On y rencontre le voisin, Daniel Aubert, mémoire vivante de la Vallée. Il connaît l’emplacement du «petit coin carrelé vers la fenêtre, autour de l’évier», dont parle une lettre de Goethe. Il possède aussi un cliché de la maison pris vers 1860 par le photographe combier Auguste Reymond; il avait son atelier sous les toits du No 7 de la rue de la Gare.
Chemin didactique
Le lendemain matin, Goethe traverse la Vallée et s’étonne de la simplicité des noms donnés aux villages: Le Sentier, L’Abbaye – «qui est maintenant un village, mais qui était jadis un couvent de religieux auxquels toute la vallée appartenait» – Le Lieu, Le Pont.

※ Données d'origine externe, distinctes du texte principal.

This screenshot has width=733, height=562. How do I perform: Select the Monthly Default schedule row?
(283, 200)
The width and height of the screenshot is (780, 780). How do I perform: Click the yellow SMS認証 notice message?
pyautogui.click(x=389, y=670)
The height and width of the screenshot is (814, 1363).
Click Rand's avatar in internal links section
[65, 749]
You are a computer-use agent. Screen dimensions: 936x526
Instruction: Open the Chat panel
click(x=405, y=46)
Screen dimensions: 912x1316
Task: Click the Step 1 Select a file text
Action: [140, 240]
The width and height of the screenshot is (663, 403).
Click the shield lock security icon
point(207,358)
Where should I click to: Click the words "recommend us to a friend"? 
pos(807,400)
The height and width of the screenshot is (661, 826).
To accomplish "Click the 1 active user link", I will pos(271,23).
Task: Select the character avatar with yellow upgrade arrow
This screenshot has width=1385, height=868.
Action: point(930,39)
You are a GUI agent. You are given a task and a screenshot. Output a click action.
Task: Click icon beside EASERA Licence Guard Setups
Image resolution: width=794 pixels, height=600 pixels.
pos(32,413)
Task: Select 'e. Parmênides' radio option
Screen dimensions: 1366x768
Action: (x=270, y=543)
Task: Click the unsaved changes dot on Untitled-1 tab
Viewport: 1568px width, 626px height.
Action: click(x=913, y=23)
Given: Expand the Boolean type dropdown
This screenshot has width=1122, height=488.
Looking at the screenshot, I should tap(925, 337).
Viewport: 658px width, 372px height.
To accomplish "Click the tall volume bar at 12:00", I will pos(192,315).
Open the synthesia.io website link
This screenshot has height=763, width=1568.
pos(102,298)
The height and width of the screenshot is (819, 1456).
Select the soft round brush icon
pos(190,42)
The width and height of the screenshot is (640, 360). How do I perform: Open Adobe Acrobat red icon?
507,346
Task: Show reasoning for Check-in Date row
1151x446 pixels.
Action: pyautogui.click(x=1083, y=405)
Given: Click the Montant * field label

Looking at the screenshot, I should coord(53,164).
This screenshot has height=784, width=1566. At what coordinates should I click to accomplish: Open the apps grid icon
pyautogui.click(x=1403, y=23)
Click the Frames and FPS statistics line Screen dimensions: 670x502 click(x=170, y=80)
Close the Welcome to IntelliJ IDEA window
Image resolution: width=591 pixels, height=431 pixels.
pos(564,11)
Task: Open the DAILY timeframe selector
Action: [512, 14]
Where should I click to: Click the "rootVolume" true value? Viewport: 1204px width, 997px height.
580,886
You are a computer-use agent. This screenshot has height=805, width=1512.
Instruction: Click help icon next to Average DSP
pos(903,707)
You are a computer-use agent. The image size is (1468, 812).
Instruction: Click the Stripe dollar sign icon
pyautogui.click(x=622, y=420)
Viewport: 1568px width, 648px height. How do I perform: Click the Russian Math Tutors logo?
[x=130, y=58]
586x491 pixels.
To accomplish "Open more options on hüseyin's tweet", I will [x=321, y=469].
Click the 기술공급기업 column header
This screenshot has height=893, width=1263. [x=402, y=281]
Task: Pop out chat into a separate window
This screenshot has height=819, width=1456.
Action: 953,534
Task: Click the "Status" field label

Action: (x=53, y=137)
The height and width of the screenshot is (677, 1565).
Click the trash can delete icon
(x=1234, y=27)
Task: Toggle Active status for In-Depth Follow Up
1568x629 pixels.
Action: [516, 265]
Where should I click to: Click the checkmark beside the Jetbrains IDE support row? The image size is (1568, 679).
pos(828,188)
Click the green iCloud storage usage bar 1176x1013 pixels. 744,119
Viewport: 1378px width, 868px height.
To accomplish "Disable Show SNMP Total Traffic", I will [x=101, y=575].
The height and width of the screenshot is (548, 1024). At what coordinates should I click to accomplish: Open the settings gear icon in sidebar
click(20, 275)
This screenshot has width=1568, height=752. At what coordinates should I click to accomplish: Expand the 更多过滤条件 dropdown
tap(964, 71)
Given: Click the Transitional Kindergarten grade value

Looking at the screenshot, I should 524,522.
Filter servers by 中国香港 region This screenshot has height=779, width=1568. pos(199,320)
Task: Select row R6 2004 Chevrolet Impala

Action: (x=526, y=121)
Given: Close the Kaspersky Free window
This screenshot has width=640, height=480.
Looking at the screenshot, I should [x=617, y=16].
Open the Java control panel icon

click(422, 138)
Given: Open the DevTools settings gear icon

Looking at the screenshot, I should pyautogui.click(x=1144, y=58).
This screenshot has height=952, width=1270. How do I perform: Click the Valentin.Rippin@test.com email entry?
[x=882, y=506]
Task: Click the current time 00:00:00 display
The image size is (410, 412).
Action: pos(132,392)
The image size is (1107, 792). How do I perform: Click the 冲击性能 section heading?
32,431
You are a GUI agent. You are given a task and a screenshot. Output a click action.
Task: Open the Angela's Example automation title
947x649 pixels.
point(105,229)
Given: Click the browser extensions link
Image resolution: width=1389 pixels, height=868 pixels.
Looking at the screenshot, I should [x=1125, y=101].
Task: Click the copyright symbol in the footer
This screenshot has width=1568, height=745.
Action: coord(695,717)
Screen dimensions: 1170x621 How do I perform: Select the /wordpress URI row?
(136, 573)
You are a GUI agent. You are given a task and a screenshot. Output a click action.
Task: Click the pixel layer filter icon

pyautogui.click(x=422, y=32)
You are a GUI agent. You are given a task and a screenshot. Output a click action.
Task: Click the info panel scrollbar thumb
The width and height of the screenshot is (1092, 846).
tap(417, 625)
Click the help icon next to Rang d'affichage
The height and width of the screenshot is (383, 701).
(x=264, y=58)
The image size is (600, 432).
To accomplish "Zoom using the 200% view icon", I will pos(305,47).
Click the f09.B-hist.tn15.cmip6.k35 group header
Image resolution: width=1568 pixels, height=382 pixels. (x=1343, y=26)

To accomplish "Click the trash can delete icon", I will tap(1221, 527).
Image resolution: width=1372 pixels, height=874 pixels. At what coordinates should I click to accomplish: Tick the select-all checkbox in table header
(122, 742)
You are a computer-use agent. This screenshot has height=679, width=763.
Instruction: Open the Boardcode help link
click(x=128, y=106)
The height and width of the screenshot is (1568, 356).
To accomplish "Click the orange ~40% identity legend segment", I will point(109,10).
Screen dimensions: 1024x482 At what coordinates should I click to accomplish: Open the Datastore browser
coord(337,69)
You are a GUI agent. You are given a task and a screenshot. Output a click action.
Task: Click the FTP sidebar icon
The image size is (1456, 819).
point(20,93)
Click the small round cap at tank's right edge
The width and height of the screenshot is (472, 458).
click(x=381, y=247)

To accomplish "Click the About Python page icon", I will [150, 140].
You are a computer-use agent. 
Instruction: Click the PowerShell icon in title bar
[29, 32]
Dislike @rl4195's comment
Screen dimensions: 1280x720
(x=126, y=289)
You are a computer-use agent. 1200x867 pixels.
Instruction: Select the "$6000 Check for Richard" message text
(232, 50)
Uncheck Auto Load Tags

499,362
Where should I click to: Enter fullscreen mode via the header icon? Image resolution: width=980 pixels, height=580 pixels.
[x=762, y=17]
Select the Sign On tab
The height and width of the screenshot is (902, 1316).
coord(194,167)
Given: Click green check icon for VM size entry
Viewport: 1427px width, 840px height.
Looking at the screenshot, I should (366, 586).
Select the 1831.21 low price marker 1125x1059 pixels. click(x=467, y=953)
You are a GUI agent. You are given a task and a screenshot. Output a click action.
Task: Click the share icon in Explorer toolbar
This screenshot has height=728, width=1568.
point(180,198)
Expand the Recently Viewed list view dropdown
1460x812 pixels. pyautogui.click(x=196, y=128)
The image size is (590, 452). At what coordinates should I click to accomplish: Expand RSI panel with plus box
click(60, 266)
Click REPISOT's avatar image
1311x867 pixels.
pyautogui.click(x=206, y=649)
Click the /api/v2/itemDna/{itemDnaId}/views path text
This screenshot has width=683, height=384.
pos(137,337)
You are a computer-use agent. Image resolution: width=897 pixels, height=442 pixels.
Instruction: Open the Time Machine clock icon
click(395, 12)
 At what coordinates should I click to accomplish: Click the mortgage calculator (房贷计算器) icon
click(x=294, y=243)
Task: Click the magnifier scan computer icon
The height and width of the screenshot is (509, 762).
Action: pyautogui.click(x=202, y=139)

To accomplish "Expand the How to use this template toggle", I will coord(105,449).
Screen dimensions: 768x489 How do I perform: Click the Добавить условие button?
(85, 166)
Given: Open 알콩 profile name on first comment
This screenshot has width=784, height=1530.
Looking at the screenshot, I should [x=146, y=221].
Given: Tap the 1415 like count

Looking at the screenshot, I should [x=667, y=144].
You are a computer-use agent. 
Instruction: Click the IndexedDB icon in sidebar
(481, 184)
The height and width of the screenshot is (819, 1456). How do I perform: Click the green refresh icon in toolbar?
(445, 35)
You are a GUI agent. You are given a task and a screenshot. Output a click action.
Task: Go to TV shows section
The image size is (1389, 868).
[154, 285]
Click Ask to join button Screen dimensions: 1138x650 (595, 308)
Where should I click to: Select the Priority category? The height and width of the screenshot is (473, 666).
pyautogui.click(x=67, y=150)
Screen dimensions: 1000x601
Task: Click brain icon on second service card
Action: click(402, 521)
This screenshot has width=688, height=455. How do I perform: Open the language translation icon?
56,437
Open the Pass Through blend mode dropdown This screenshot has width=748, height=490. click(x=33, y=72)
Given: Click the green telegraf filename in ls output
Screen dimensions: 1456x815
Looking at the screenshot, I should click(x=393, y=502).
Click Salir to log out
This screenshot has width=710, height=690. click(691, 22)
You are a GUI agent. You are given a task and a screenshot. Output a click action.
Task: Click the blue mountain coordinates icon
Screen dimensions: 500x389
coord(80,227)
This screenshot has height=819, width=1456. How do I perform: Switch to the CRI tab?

Au Pont justement, la Société de développement projette de créer bientôt une Promenade de Goethe, un chemin didactique sur les pas de son hôte prestigieux.
C’est dans ce village qu’il engage un guide, un capitaine forestier, et monte au sommet de la Dent-de-Vaulion. Le Plateau est couvert de brume. «De cette mer s’élevait à l’orient, nettement dessinée, toute la chaîne des montagnes blanches et des glaciers, sans distinction du nom des peuples et des princes qui croient les posséder.» Il s’émerveille des Alpes valaisannes, bernoises et du Mont-Blanc. «Nous partîmes à regret. Quelques heures d’attente – le nuage se dissipant d’habitude vers ce temps-là – nous auraient permis de découvrir le bas pays et le lac. Mais, pour que la jouissance fût parfaite, il nous fallait bien avoir encore quelque chose à désirer…»
Aujourd’hui, nul besoin de guide, il suffit de suivre les losanges jaunes. Le panorama au sommet n’a pas changé depuis le siècle de Goethe. Eblouissant. On partira aussi «à regret».
À voir
Le Sentier
Espace horloger
L’unique musée horloger vaudois a fait peau neuve en 2012. Un espace métier, un espace musée et une zone cinéma 3D mêlent tradition et modernité pour présenter l’horlogerie de manière ludique et interactive.
Grand-Rue 2
www.espacehorloger.ch
Le Lieu
L’Impasse du loup
Au bord du lac de Joux, dormir dans la paille pour 15 francs la nuit, traire les vaches et participer aux activités agricoles. Possibilité de prendre le repas du soir et le petit-déjeuner.
Les Terreux 16
www.impasseduloup.ch
Vallorbe
Fort de Pré-Giroud
Ce fort d’artillerie utilisé pendant la Seconde Guerre vaut le détour. Creusé dans la roche, un réseau de galeries relie des magasins de munitions, une salle des machines et une caserne. Ouvert du mercredi au dimanche.
Chemin Le Rosay
www.pre-giroud.ch
Johann Wolfgang von Goethe
Johann Wolfgang von Goethe (1749-1832) est souvent cité comme l’un des Illuminés de Bavière. Il a aussi bien écrit Les souffrances du jeune Werther (1774), proposé une théorie de la lumière, que fait la découverte, en anatomie, d’un os de la mâchoire.